Requests:
a: In the article about cash flown out of Kabul, what are the private money transfer businesses that move most of the funds through the airport called?
b: Carry on the article about cash flown out of Kabul, starting right after its final sentence.

Text segment:
================

The amount declared as it leaves the airport is vast in a nation where the gross domestic product last year totaled $13.5 billion. More declared cash flies out of Kabul each year than the Afghan government collects in tax and customs revenue nationwide. "It's not like they grow money on trees here," said a U.S. official investigating corruption and Taliban financing. "A lot of this looks like our tax dollars being stolen. And opium, of course."
Most of the funds passing through the airport are being moved by often-secretive outfits called "hawalas," private money transfer businesses with roots in the Muslim world stretching back centuries, officials say.
The officials believe hawala customers who have sent millions of dollars of their money abroad include high-ranking officials and their associates in President Hamid Karzai's administration, including Vice President Mohammed Fahim, and one of the president's brothers, Mahmood Karzai, an influential businessmen.
Where they allegedly get the money is one of the questions under investigation.
Vice President Fahim, responded through his brother, A.H. Fahim, a businessman, who denied the allegations. "My brother? He doesn't know anything about money," Mr. Fahim said.
Mahmood Karzai said in an interview he has engaged in only legitimate businesses and has never transferred large sums of cash from the country.
In a Jan. 22 financial disclosure form that he gave the Wall Street Journal to review, Mr. Karzai declared his net worth was $12,157,491 with assets of $21,163,347 and liabilities of $9,006,106. He reported an annual income of just over $400,000 but didn't provide dates.

================

Data lines:

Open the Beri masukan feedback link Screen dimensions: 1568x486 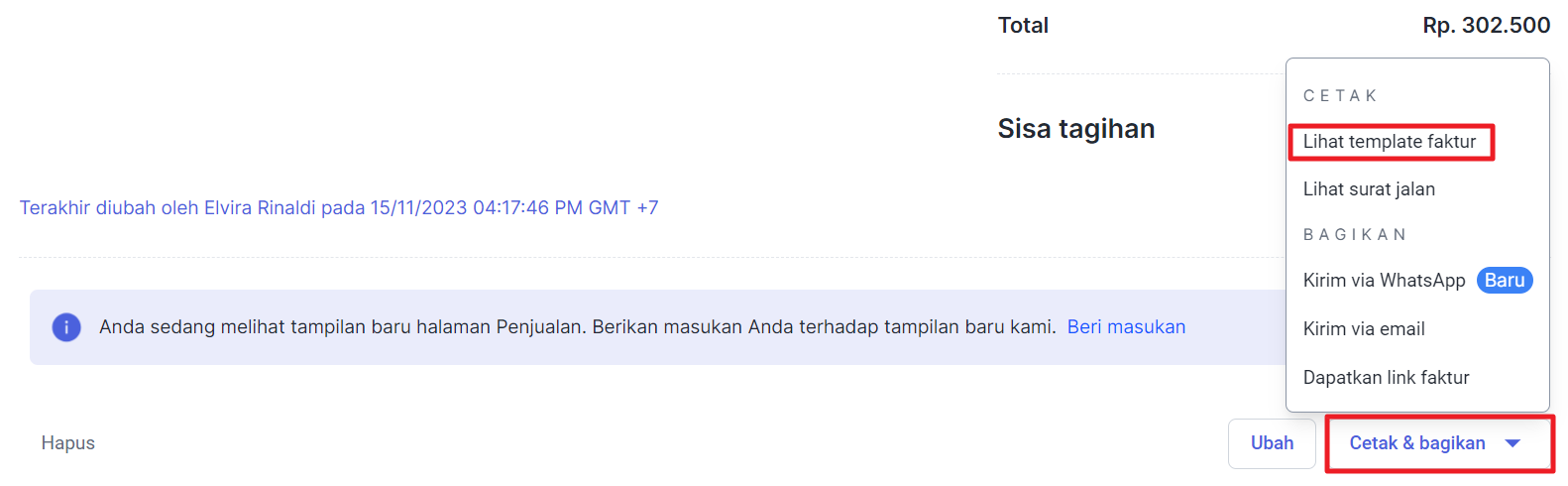pos(1126,327)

================

Results:
a: They are called hawalas.

b:
Mahmood Karzai, an American citizen, blamed the allegations that he was transferring illicitly earned cash from Afghanistan on political opponents.
"Yes, millions of dollars are leaving this country but it is all taken by politicians. Bribes, corruption, all of it," he said. "But let's find out who is taking it. Let's not go on rumors. I've said this to the Americans."
President Karzai addressed the matter at a news conference Saturday, calling for greater scrutiny of business run by relatives of officials.
"Making money is fine and taking money out of the country is fine," he said. "The relatives of government officials can do this, starting with my brothers. But there's a possibility of corruption," he said without being specific.
Between the beginning of 2007 and February of this year, at least $3.18 billion left through the airport, according to Afghan customs records reviewed by The Wall Street Journal.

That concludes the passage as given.